Tonight, my worlds collided and that's always scared me, too. Several people aware of several times when I'd gone off the deep end were in the same room at the same time and worse yet, they knew people who knew people who knew each other who knew my other friends.

I'd like to think I've grown a lot, but I always make the same mistakes. I give too much, I write too much, I talk too much, I love too much. Only, in my world, those shouldn't be bad things. I don't want to hold back. I guess with freedom comes responsibility for the consequences, but, at the same time, I don't think thinking highly of someone should be reason for them to think you're a psychotic stalker. Of all nights for me to be reminded of this, the 20th anniversary of John Lennon's murder (as it was this evening when these events took place).
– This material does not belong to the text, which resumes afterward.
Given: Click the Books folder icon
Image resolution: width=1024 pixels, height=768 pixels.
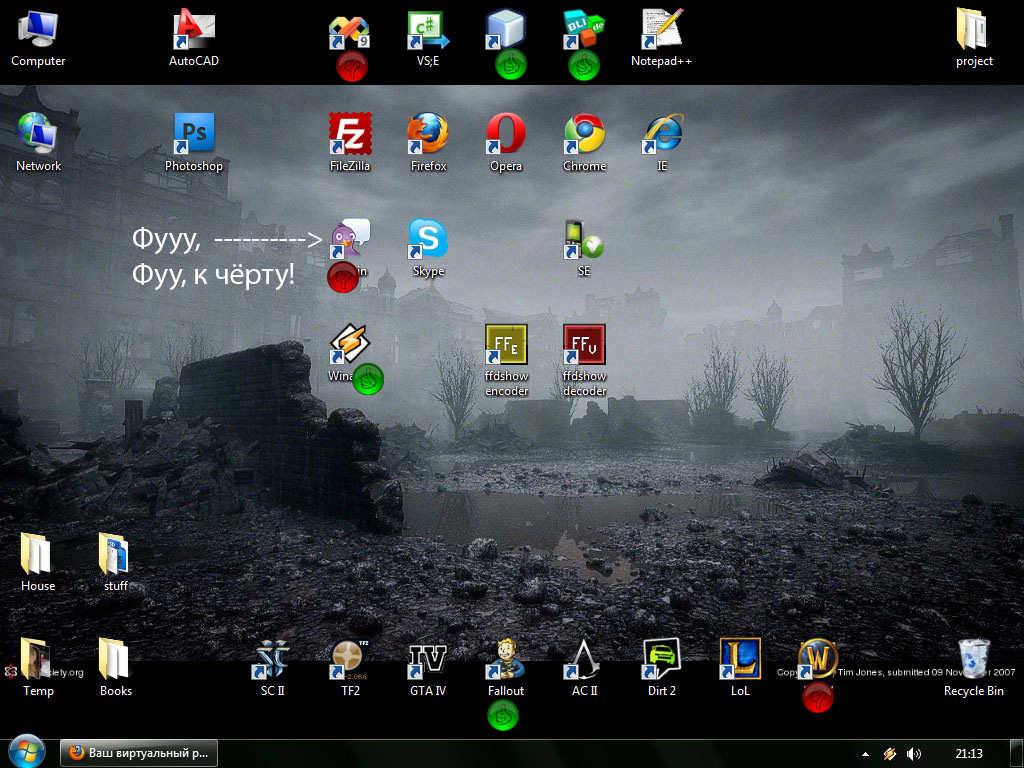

When I was 15, I just wanted to die to solve this problem. Now. though still very much the drama queen, I know that's not what I want. Still, sometimes I wish I could disappear, to have never been. Or, at the very least, go back and not do all the things that later were taken as so insane. If those things are me, then am I insane? If those are very Erica things to do, then how can they be bad? I get depressed so easily, I offend when I least expect to, I am confused and confusing, as if I'm speakig French all the time.

Sometimes I feel I need a translator for this world, because I just don't understand it.

. . .

Went to see John play tonight and it was great, as a show anyway. The show I went to a few months back was only 5 or 6 songs, after listening to 2 hours of crappy dance music first. Ugh. So to have over an hour of The Boys was quite a treat.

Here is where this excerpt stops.